Do lado republicano, é possível ainda que alguns pré-candidatos desistam, e que a disputa se concentre em torno de menos nomes, o que pode favorecer o surgimento de um candidato anti-Trump no partido. Segundo reportagem recente do jornal “Financial Times”, vários grandes doadores de campanha republicanos temem que Trump perca novamente as eleições e estão aguardando a definição de um candidato anti-Trump para liberar financiamento político.
Além disso, há ainda a possibilidade de que candidatos independentes ou de outros partidos ganhem destaque e afetem o resultado eleitoral. O Partido Verde já anunciou a disposição de candidatar o filósofo e ativista Cornel West, que aparece com 2% a 5% das intenções de voto em três pesquisas recentes. O movimento centrista No Label também estuda o lançamento de uma candidatura alternativa.

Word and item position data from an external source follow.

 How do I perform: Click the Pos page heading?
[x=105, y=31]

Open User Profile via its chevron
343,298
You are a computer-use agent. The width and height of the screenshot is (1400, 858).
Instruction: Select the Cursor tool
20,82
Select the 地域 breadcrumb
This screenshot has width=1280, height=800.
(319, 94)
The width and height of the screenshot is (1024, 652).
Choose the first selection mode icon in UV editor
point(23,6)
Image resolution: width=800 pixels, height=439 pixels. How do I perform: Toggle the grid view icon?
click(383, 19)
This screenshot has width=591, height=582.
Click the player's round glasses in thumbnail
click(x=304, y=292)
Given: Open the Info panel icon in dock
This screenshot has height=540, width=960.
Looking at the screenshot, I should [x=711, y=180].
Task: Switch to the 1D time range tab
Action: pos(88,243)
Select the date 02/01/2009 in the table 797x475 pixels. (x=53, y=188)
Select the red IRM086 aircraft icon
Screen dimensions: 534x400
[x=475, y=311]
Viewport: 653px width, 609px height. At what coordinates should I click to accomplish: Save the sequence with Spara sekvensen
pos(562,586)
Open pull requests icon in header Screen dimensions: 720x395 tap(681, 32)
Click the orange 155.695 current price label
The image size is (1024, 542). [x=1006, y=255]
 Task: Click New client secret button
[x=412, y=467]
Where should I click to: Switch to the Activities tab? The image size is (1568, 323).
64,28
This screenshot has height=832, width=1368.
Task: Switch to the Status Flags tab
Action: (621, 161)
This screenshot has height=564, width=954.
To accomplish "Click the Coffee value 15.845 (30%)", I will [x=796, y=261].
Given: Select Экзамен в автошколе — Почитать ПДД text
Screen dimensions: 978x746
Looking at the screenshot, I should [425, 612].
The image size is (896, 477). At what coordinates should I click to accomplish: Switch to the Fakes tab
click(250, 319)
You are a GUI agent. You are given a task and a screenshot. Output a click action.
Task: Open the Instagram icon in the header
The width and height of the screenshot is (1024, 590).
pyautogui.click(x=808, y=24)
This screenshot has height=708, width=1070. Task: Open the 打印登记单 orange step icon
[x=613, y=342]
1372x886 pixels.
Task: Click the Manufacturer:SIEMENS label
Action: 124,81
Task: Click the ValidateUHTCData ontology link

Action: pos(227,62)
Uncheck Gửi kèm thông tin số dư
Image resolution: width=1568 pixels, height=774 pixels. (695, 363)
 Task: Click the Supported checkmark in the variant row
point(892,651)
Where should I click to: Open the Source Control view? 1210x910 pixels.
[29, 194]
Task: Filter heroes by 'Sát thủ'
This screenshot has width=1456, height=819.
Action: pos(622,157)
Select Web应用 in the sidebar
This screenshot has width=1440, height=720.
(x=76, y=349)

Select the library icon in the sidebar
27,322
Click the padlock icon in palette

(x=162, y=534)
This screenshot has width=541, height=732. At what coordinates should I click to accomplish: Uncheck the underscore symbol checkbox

Segundo pesquisas e analistas, essas duas candidaturas poderiam tirar votos de Biden e facilitar a vitória de Trump. Pesquisas de intenção de voto nacionais que incluem apenas Biden e Trump estão dando empate técnico — 45,2% para o republicano e 44,8% para o democrata, segundo a média do RealClear Politics. Num cenário tão apertado, West pode tirar votos essenciais de Biden nos Estados mais divididos, dando vantagem a Trump.
Isso já ocorreu antes. Em 1992, o candidato independente Ross Perot obteve 13,9% no país, tirando votos do então presidente republicano George Bush, que acabou derrotado pelo democrata Bill Clinton. Em 2000, o candidato verde Ralph Nader teve mais de 97 mil votos na Flórida, o que possivelmente permitiu que o republicano George W. Bush ganhasse no Estado (por pouco mais de 500 votos) do democrata Al Gore e se elegesse presidente dos EUA.